When the patient disagrees with the ED record
When the patient disagrees with the ED record
What should be done if the ED patient disagrees with what is documented or perceives that the record is incomplete?
These situations might raise questions in the patient's mind, says Chris DeMeo, JD, a health care attorney at McGlinchey Stafford in Houston. Many EDs, for example, use electronic template charting, which can be confusing to someone who doesn't use it on a regular basis. The form might have entry points for numerous system reviews, many of which are noncontributory to the patient's presenting complaint and/or are normal on assessment. Some ED physicians might get into the habit of simply leaving these data points blank, even though they were assessed, because they are not pertinent to the reason the patient is in the ED, says DeMeo.

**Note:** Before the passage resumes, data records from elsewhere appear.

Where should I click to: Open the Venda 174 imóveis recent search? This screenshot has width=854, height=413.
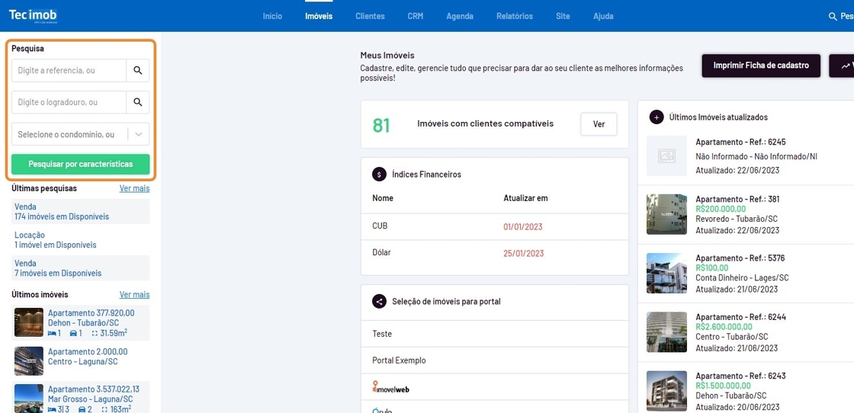[61, 212]
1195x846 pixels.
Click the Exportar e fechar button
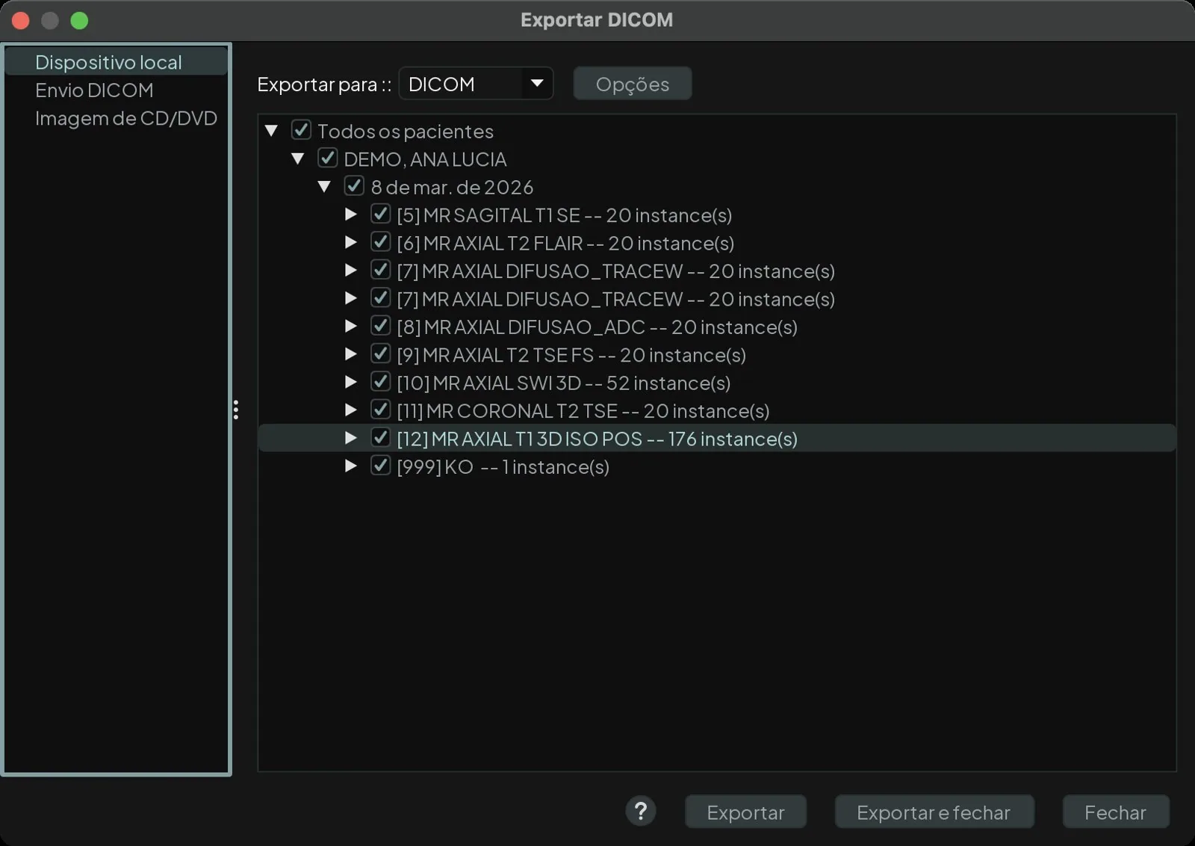tap(934, 812)
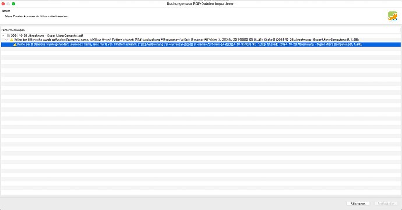The image size is (402, 210).
Task: Click the warning triangle on the first error row
Action: pyautogui.click(x=12, y=40)
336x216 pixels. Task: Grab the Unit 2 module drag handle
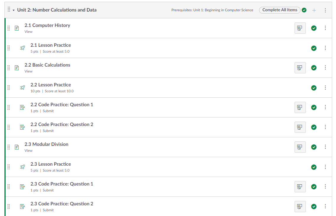tap(9, 9)
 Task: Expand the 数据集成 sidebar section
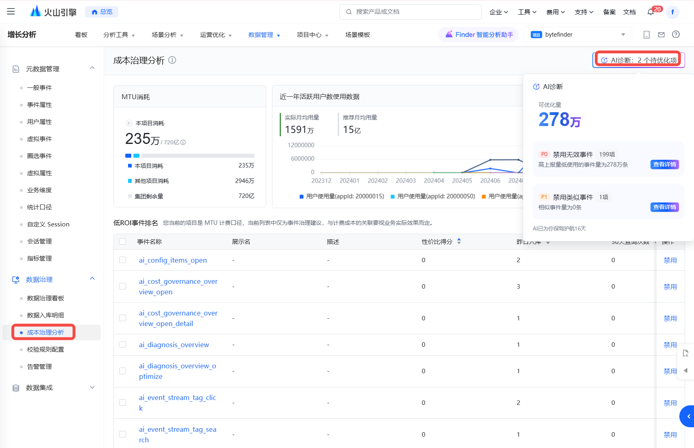pyautogui.click(x=92, y=387)
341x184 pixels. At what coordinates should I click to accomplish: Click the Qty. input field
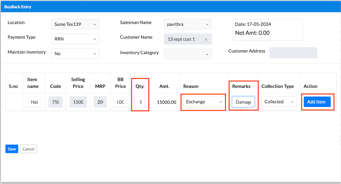click(140, 102)
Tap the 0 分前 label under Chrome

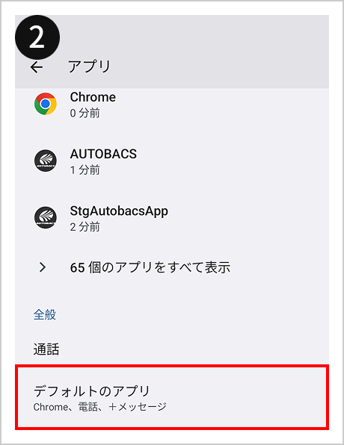coord(85,113)
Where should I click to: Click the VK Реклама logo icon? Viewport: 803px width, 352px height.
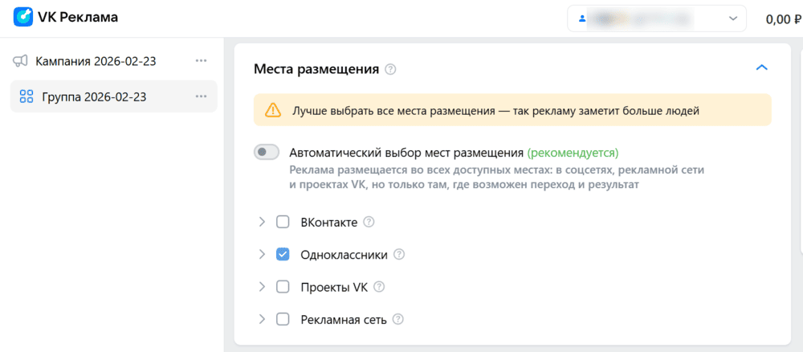23,18
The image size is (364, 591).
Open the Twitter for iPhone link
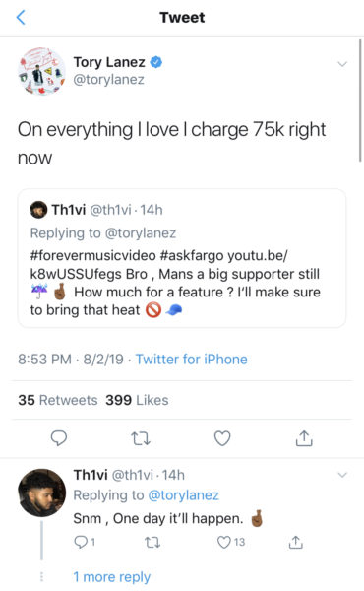(x=191, y=359)
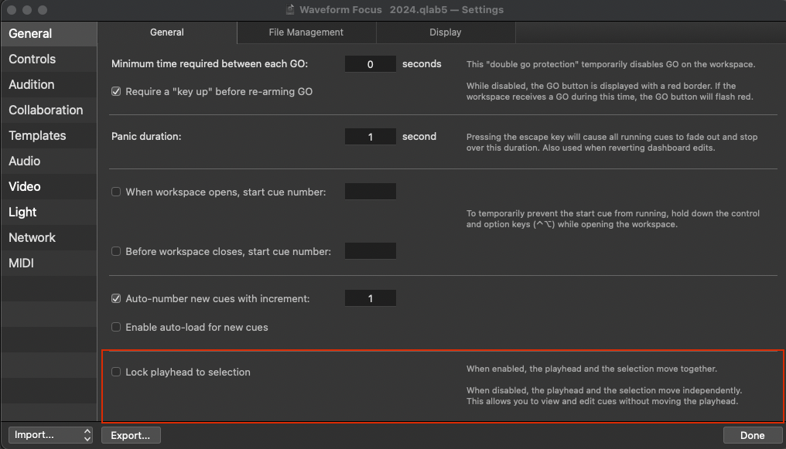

"A patient who sees that a 'GI,' 'CVS,' or 'Integ' assessment is left blank may be left with the wrong impression that these systems were not examined by the physician," he says.
This misconception is exacerbated by the fact that many patients may not know what a gastrointestinal, cardiovascular, or skin assessment entails, and thus they might not realize that they actually received them, says DeMeo. To address this, the ED physician should comply strictly with guidelines for filling out the forms, which typically require a backslash or other mark indicating that the system was reviewed but was negative, or a check mark in a box that states systems were reviewed but were negative except as documented, he says. Similarly, a narrative note may seem terse to a patient if several systems are not mentioned because they were reviewed but deemed normal or otherwise noncontributory.
Again, DeMeo recommends a simple notation that the systems were assessed but were negative except as set out in the record. "This will assist the physician in explaining to the patient that an assessment was done even if the results are not written out in the record," he says.
In addition, allowing the patient to review the medical record while the ED physician is available to answer any questions reduces the risk of confusion, adds DeMeo.